• _DATA EXCERPTS_
────────────────────
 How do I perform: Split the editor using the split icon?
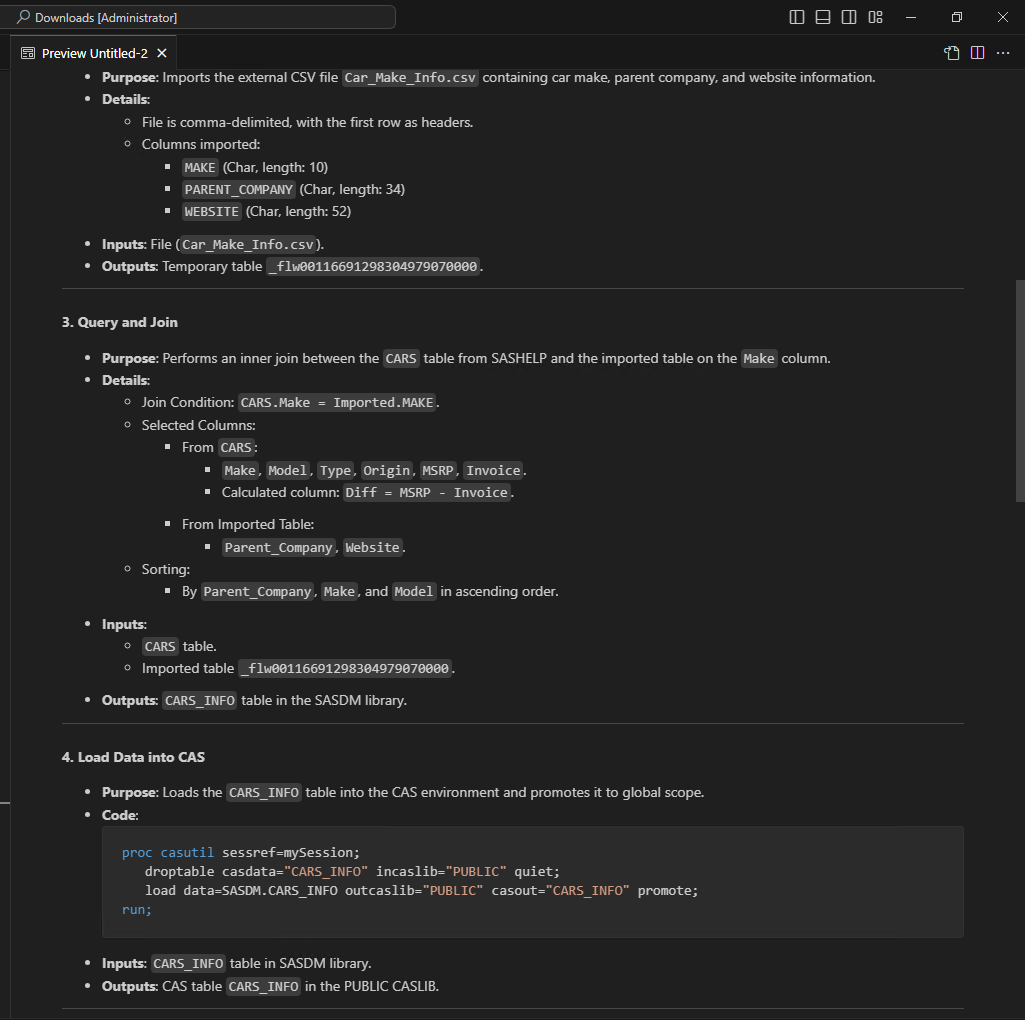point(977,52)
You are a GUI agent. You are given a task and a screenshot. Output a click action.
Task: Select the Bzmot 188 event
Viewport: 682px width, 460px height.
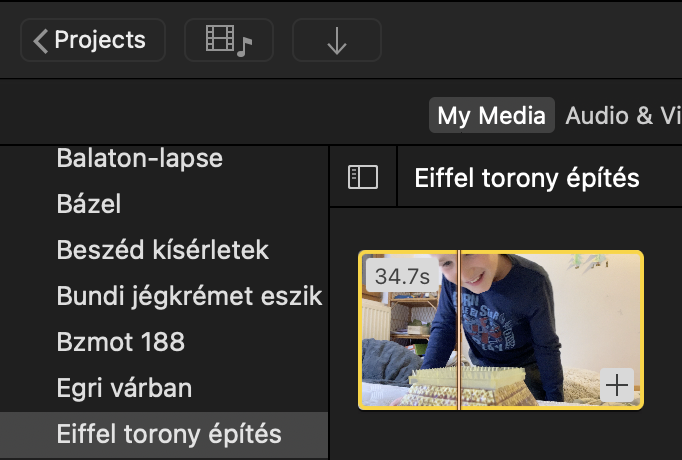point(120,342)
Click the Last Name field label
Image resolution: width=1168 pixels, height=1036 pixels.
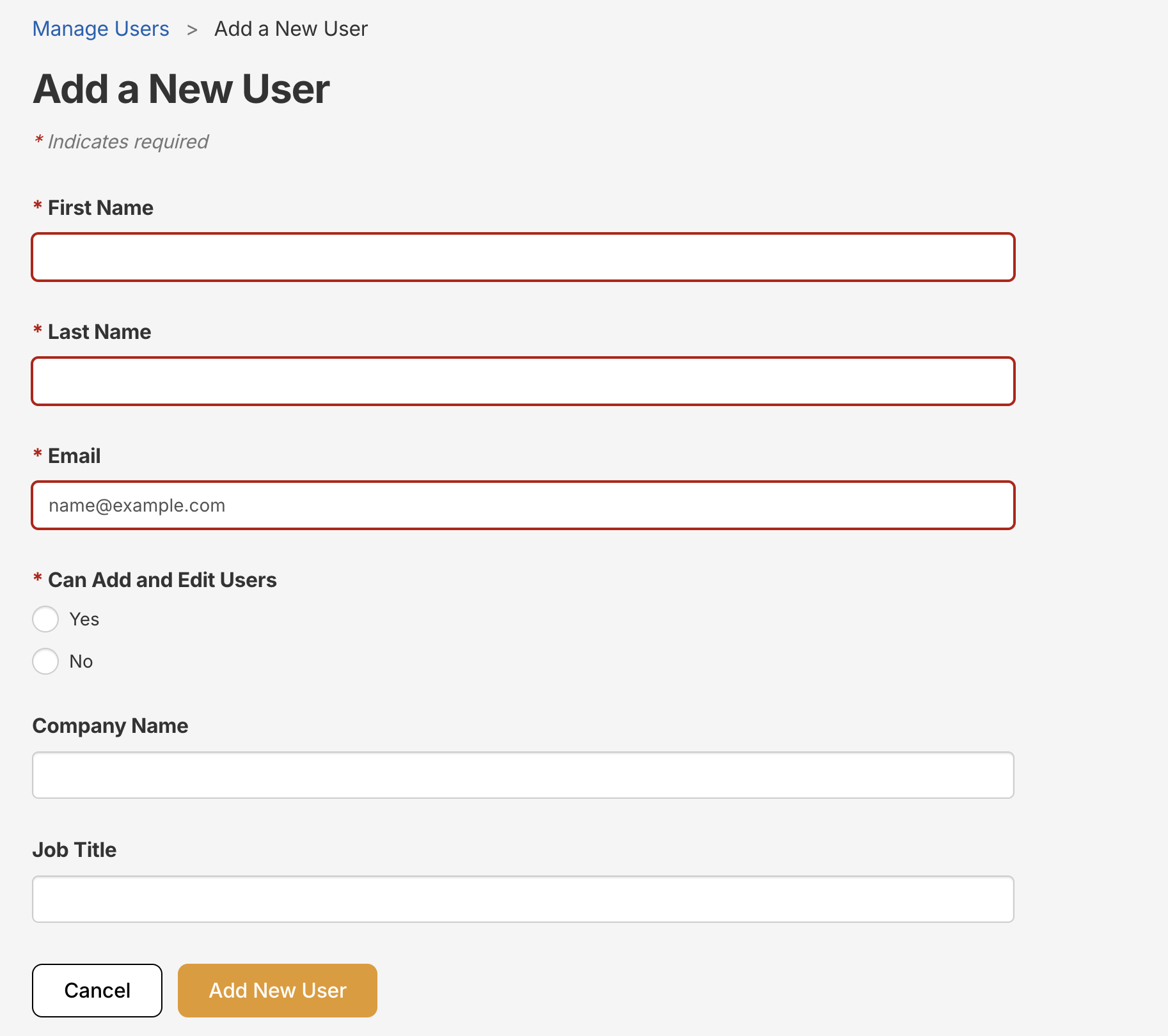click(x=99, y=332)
────────────────────
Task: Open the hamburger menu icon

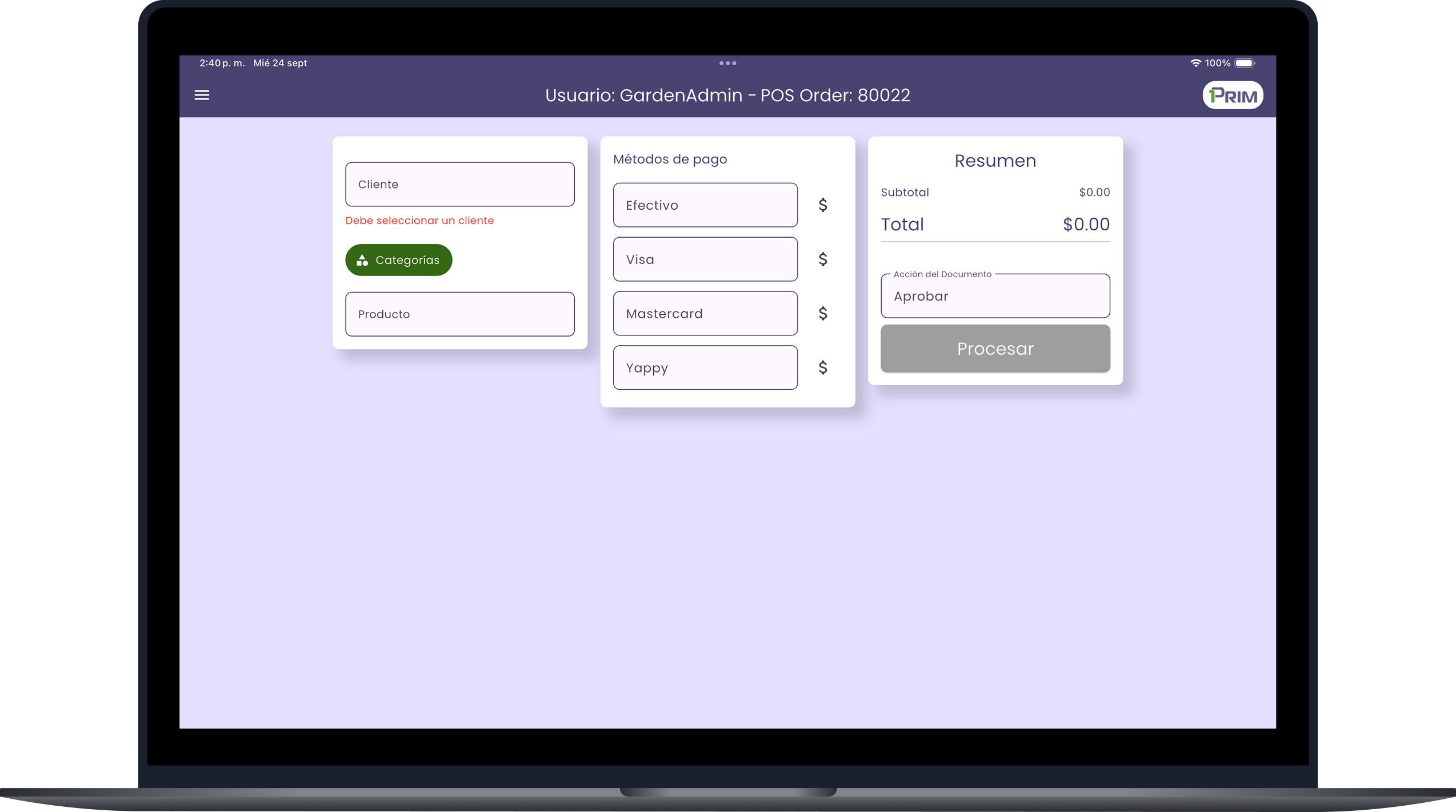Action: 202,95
────────────────────
• _PROBLEM STATEMENT_
Copy the lines starting at the one containing "You are a GUI" and ending at the one containing "click(x=99, y=332)", leaving out the pictures.

• _RESULT FOR THIS EXERCISE_
You are a GUI agent. You are given a task and a screenshot. Output a click action.
Task: Select the Bzmot 188 event
Viewport: 682px width, 460px height.
point(120,342)
Click the Last Name field label
Image resolution: width=1168 pixels, height=1036 pixels.
click(x=99, y=332)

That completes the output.